Keeping master green at scale | the morning paper

Keeping master green at scale Ananthanarayanan et al., EuroSys’19

This paper provides a fascinating look at a key part of Uber’s software delivery machine. With a monorepo, and many thousands of engineers concurrently committing changes, keeping the build green, and keeping commit-to-live latencies low, is a major challenge.

This paper introduces a change management system called SubmitQueue that is responsible for continuous integration of changes into the mainline at scale while always keeping the mainline green.

The challenge: build fails at scale

Each individual submitted change will have passed all local tests, but when you put large numbers of concurrent changes together conflicts can still happen. Finding out what’s gone wrong is a tedious and error-prone task often requiring human intervention. Meanwhile, new features are blocked from rolling out.

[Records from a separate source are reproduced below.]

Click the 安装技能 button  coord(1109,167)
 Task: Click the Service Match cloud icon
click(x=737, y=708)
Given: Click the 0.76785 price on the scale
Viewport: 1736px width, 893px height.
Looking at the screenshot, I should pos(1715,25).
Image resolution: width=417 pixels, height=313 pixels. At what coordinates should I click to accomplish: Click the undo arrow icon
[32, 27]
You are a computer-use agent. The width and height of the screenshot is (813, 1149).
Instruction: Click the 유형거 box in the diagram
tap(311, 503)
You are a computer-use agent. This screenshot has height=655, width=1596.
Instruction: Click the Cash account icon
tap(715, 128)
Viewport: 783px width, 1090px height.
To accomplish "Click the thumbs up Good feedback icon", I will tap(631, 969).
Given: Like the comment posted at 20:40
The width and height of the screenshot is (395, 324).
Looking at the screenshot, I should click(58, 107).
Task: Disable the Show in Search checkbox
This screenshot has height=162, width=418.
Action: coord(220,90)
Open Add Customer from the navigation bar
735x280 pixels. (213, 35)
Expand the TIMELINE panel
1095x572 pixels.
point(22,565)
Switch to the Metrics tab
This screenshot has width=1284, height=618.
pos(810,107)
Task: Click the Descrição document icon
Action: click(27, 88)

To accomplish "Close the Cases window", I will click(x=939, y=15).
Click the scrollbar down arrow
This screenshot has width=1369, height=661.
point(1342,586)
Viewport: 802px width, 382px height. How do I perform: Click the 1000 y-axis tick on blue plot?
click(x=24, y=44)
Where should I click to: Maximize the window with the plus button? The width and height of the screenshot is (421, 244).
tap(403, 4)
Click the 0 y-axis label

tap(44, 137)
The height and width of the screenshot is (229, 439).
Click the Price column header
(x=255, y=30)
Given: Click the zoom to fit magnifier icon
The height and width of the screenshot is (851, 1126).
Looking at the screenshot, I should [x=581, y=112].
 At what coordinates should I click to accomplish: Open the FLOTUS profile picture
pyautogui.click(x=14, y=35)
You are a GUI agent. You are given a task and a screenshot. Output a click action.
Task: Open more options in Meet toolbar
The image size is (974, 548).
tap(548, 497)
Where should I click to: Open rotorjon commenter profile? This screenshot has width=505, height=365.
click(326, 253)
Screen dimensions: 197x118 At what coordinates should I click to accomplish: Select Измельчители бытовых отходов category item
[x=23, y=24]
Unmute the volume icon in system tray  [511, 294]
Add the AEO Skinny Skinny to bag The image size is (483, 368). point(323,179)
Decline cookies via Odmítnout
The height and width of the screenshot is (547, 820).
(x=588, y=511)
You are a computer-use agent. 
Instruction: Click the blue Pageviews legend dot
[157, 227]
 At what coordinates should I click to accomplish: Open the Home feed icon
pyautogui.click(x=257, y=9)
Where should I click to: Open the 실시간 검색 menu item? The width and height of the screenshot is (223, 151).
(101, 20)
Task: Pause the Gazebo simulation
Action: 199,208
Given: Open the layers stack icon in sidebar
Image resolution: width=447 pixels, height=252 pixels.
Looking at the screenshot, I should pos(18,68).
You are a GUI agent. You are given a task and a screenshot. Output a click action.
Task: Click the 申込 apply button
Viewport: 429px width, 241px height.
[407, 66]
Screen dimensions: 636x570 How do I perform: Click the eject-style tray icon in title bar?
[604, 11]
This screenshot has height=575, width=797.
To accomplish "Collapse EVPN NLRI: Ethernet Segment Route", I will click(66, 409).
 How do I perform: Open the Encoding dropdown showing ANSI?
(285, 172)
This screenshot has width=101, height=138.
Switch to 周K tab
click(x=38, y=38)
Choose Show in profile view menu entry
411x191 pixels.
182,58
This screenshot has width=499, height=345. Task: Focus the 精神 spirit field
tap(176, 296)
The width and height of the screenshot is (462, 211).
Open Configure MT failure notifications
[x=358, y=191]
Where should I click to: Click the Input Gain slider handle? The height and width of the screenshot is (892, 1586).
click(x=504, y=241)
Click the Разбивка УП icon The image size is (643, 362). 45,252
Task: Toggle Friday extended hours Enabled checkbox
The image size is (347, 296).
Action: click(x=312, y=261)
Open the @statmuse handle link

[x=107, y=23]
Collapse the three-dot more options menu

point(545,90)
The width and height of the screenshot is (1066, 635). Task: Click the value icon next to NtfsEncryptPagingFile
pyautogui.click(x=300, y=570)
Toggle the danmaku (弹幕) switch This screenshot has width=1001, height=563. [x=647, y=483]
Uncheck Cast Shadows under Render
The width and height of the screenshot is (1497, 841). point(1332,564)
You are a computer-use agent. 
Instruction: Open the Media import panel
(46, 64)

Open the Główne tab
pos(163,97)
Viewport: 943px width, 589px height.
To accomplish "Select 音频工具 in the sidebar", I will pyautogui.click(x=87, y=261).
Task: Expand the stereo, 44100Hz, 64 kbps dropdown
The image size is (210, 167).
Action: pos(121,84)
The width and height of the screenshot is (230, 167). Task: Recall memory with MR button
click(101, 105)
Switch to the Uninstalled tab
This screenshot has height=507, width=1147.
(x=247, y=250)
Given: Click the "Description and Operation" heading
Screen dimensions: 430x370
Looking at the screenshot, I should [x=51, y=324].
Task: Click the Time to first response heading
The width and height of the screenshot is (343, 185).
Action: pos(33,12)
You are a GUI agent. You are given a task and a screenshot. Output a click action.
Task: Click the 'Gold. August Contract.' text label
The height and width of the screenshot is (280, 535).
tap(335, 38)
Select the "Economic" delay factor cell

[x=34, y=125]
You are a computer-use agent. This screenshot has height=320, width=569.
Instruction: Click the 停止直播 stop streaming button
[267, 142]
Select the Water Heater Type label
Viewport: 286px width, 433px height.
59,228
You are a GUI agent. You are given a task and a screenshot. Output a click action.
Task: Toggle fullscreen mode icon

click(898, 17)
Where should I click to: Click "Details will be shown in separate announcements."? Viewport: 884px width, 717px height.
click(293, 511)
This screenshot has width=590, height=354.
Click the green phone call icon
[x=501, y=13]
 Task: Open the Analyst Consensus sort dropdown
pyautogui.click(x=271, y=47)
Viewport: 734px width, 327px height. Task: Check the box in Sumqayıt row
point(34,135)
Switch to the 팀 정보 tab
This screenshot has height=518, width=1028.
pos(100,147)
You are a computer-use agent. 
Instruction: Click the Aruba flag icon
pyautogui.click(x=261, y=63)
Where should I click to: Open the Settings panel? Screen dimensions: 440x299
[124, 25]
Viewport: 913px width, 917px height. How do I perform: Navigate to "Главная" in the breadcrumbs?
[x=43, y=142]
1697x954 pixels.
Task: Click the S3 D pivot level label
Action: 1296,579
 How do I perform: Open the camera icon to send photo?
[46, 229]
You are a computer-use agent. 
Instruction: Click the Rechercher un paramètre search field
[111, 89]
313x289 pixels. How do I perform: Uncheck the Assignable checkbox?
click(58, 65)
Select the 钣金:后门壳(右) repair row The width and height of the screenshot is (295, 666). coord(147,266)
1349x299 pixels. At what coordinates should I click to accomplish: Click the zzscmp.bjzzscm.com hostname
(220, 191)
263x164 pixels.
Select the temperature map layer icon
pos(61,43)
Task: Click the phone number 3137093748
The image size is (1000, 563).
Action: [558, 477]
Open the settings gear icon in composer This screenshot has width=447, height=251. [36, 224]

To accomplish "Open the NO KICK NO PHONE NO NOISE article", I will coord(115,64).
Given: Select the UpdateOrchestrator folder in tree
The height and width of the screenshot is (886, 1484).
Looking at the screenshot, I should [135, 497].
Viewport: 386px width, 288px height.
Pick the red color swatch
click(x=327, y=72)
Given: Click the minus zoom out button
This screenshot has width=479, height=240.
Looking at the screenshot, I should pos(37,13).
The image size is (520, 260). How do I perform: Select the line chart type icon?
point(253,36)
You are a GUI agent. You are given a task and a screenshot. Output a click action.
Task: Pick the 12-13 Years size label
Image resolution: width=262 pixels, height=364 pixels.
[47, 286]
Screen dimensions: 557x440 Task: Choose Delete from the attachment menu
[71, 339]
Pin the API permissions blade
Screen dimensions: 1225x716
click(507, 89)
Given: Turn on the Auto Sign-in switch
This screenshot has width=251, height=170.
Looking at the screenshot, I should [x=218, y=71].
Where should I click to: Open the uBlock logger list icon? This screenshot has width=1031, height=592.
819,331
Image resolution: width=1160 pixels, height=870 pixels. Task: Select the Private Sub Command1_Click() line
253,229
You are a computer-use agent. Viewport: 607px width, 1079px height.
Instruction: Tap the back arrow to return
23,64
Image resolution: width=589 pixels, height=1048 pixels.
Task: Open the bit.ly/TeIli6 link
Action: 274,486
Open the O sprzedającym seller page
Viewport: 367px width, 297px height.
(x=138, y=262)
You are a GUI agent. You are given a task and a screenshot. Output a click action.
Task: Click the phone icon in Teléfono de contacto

So the goal is to keep it green:

…the monorepo mainline needs to remain green at all times. A mainline is called green if all build steps (e.g., compilation, unit tests, UI tests) can successfully execute for every commit point in the history. Keeping the mainline green allows developers to (i) instantly release new features from any commit point in the mainline, (ii) roll back to any previously committed change, and not necessarily to the last working version, and (iii) always develop against the most recent and healthy version of the monorepo.

Here’s 9 months of data for the Uber iOS and Android repos, showing the probability of conflicts as the number of concurrent changes increases:

At ‘only’ 16 concurrent and potentially conflicting changes, there’s a 40% chance of a problem. Thus, “despite all efforts to minimize mainline breakages, it is very likely that the mainline experiences daily breakages due to the sheer volume of everyday code changes committed to a big monorepo.”

And that’s exactly what Uber saw. Here’s a one week view of the iOS mainline prior to the introduction of SubmitQueue. The mainline was green only 52% of the time.

(Since the introduction of SubmitQueue over a year ago, mainlines have remained green at all times).

To keep the mainline green we need to totally order changes and only apply patches to mainline HEAD if all build steps succeed.

The simplest solution to keep the mainline green is to enqueue every change that gets submitted to the system. A change at the head of the queue gets committed into the mainline if its build steps succeed. For instance, the rustproject uses this technique to ensure that the mainline remains healthy all the time. This approach does not scale as the number of changes grows. For instance, with a thousand changes per day, where each change takes 30 minutes to pass all build steps, the turnaround time of the last enqueued change will be over 20 days.

20 day turnarounds clearly is not going to lead to a high performing organisation! One possible solution to reduce the latency is batching changes, but then we’re back at the problem of conflicts and complex manual resolution if we’re not careful. Another tactic is optimistic execution – given enough compute we can start builds in parallel on, with the assumption that all pending changes submitted will succeed. This approach suffers from high failure rates and turnaround times still though as failure of a change can abort many optimistically executing builds.

SubmitQueue

Uber’s solution to these challenges is SubmitQueue.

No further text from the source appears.